Climbing Passport
- Climbing type — rock climbing.
- Climbing area: Caucasus, Rocky Range.
- Peak 3280 m (Kionsky massif), via the Eastern ridge.
- Estimated complexity category, 1B — first ascent.
- Height difference: 250 m, total route length — 600 m, average slope of the route 25°.
- Pitons left on the route — no.
Use of previously driven pitons — no.
- Number of walking hours/days: 4 hours / 1 day.
- Overnights: no.
- Leader: Egorin Sergey Vladimirovich, Candidate Master of Sports.
Participants:
- Bondarenko Alexander Olegovich, 3rd sports category
- Bychkov Boris Nikolaevich, 3rd sports category
- Ivanov Vitaly Valentinovich, Candidate Master of Sports
- Sushko Alexander Pavlovich, Master of Sports
- Coach: Korablin Boris Nikolaevich, Master of Sports, Honored Coach of the RSFSR.
- Approach to the route: February 3, 1995.
Summit — February 3, 1995. Return — February 3, 1995.
- Organization: North Ossetian Republican Search and Rescue Service of the Ministry of Emergency Situations of Russia.

View of the 3280 m peak from the South. The first ascent route is marked.
1:100000 In 1 cm: 1 km
Photopanorama of the climbing area.
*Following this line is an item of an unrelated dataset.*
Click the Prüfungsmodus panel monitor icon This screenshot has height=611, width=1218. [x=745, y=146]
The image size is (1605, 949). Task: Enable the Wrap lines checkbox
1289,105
View from the Southeast from the village of Verkhny Zgid. April. The first ascent route is marked.
Photopanorama of the climbing area. View from the Southwest from the left bank of the Songutidon river gorge. September. The first ascent route is marked.
Photopanorama of the climbing area. View from the South from the Vizbori peak. The first ascent route is marked. July.
Route profile from the left. April.
Profile of the first ascent route to the 3280 m peak from the road to Kionsky pass. February.

Description of Approaches to the Route
From the city of Vladikavkaz to the village of Verkhny Zgid, take a regular bus — about 2–2.5 hours. After passing through the village, head north towards the visible Rocky Range in the distance. The path follows a passable dirt road that leads through Kionsky pass (2514 m) to the neighboring gorge of the Aygamugidon river — to the villages of Dunta, Kamunta. After 1.5–2 hours of walking on the road, which goes through alpine meadows, about 3–4 km before Kionsky pass, start ascending northwards towards the southern walls of the Rocky Range. The road turns west towards the pass.
You need to move up to the right towards the 3280 m peak, located east of the highest point of the massif — the Kion-khokh peak (3420 m) and the still unclimbed 3229 m peak.
From the road:
- the 3280 m peak appears dome-shaped against the sky;
- the 3229 m peak — as an irregular triangle.
In the distance to the east (to the right) a wide grassy saddle is visible — this is Khodsky pass.
To the left of it (to the west):
- is the 2998 m peak;
- the next one to the west — is the 3280 m peak.
Climb the steep grassy slopes to reach the southern walls of the 3280 m peak; below the walls lie numerous small scree.
From here, as well as from the summit, a great panorama to the south opens up. Visible are:
- Kalper Shau,
- Jimarai,
- Arkhon massif,
- Tepli,
- Tsmiakom-khokh;
and to the west are visible:
- Laboda,
- Sugansky Range.
It takes 1.5 hours from the road to this point.

Route Description
Section R0–R1: Approaching the southern walls of the 3280 peak, you need to head towards the base of the wide scree couloir between the 3280 peak on the left and the 2998 m peak on the right. The main landmark when approaching: this couloir is the only one that "cuts through" the southern walls of the Kionsky massif from top to bottom, from Kion-khokh to Khodsky pass. Ascend through this couloir to the saddle of the ridge (scree, category 1 difficulty, 1.5–2 hours).
Section R1–R2: Moving left and upwards, bypassing the gendarmes from the south, reach the ridge (path category 2 difficulty) and along the ridge approach the wall (0.5 hours).
Section R2–R3: Through the wall (category 3–3+ difficulty, 5 m) continue further on the ridge. Insurance is alternate.
Section R3–R4: Continuing along the Eastern ridge towards the 3280 m peak (path category 2–3 difficulty), bypassing complex areas mainly on the right — along the northern slopes (slabs category 2 difficulty), reach the shoulder along the sometimes narrow ridge.
Section R4–R5: From the shoulder, along the ridge (category 2 difficulty), ascend to the summit of the 3280 m peak. It takes another 1–1.5 hours to reach the summit.
Descent is via the ascent route. It takes 3–3.5 hours (to the road). No human presence was detected on the summit.
Movement along the Eastern ridge (middle part of section R1–R2)!
Passing the wall on the Eastern ridge (section R2–R3).